Current collision-finding techniques specify an arbitrary prefix, where an attacker can create two colliding files that both begin with the same content. The attack can be improved upon by using these chosen-prefix collisions, which have only the requirement that after the collision the two outputs should be exactly equal in length and content. Before the collision the two outputs, for which a collision is to be found, can be anything: our chosen-prefix collision finding method will always produce a collision that can be incorporated into the two outputs, irrespective of what data is present before the collision. This method can reduce collision times to 2^49 operations. When using an Intermediate Hash Value of 0 for the Initial Value of an MD5 collision test, times can be reduced to a mind-boggling 2^23.6. This attack only takes a couple seconds on modern equipment.
IV. Vulnerability
MD5 is only attacked for this method using collision attacks, not preimage or second preimage.

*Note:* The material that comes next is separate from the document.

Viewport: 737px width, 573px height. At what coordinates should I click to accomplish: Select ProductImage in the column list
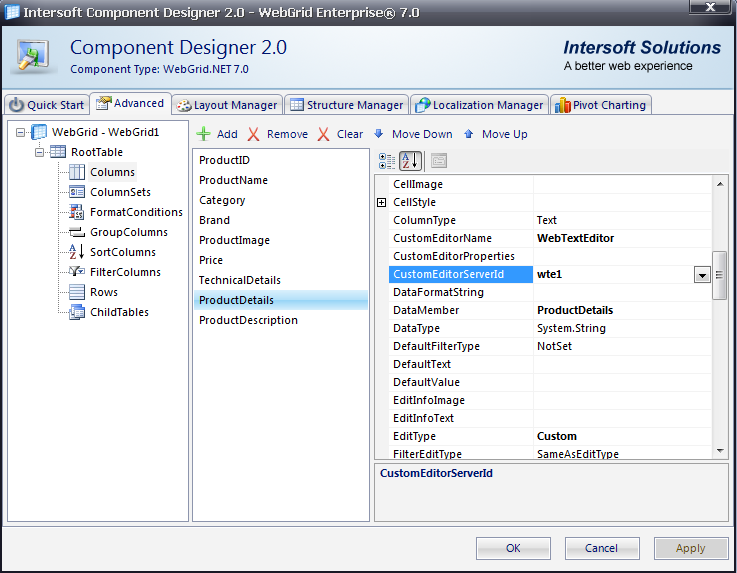(234, 240)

MD5 makes only one pass over the data, so if two prefixes with the same hash can be constructed, a common suffix can be added to both to make the collision more likely to be accepted as valid data by the application using it.
A template file with a 128-byte block of data aligned on a 64-byte boundary is necessary to create two colliding files. The template should be highly changeable as the collision-finding algorithms will be consistently modifying the template. MD5 compresses the amount of data that needs to be signed down to a constant size so that digital signature algorithms can sign a large amount of data more efficiently. Digital signature schemes are often vulnerable to hash collisions, unless using techniques like randomized hashing. This means that a certificate authority could be asked to sign a certificate for one domain, and then that certificate could be used to impersonate another domain.
Since Digital Signatures are so widely vulnerable, passwords on Unix-based platforms become at risk, but most Operating Systems include random bits known as salt at the beginning of the cryptographic hash functions, for more security. Large corporations like Google avoid MD5 attacks through SSL by choosing salt of enormous lengths to prevent attacks.
V. Conclusion
The research done on MD5 is indeed vast, but all in agreement on one fact: The MD5 Hash Algorithm is not safe to use for any form of encryption, especially in important applications such as digital signatures or password storage. The National Institute of Standards and Technology urge mathematicians and cryptographers to develop more powerful and secure hash functions as attacks get stronger. It is recommended to always use a well-known secure hash function for applications involving cryptography.